◆ WHAT IS EXPECTED
For the entries presented below, indicate the number of lines that include the word "screenshot", adding nothing else.

◆ INFORMATION PROVIDED
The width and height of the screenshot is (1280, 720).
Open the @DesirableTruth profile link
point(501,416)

==

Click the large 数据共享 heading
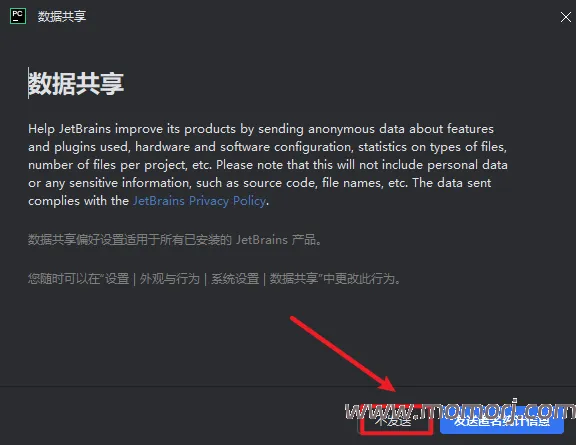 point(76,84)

...

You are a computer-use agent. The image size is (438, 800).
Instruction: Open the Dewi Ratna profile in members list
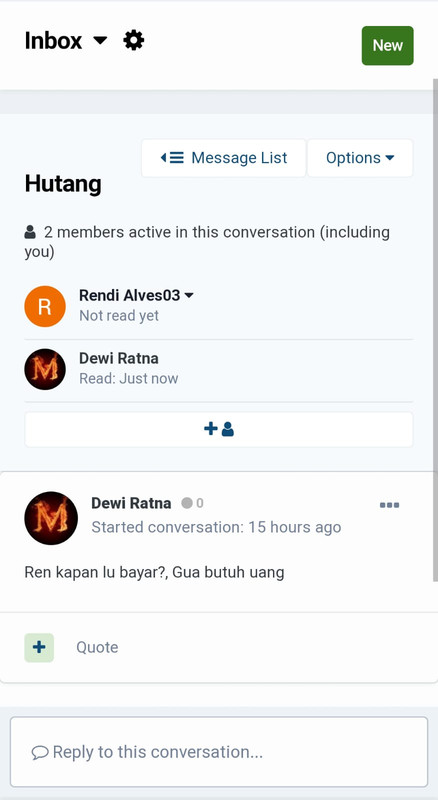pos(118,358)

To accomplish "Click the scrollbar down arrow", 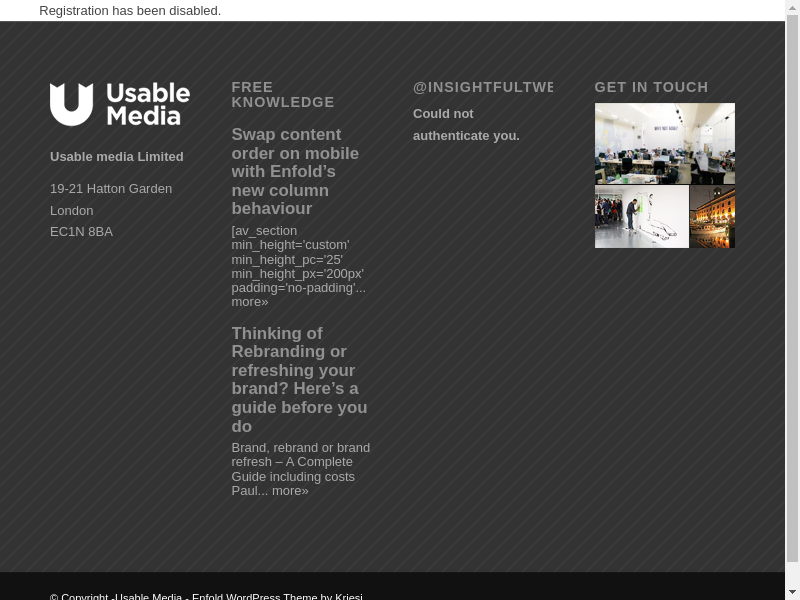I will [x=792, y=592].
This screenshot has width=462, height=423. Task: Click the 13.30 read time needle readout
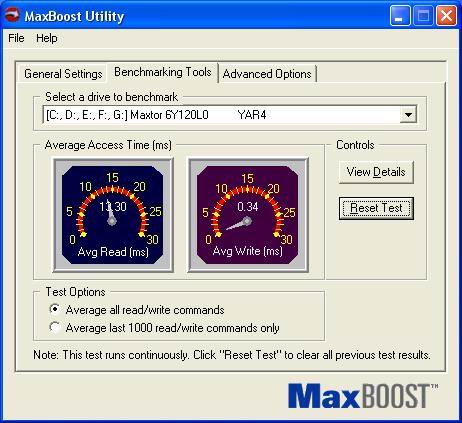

◆ SOLUTION TO THIS TASK
2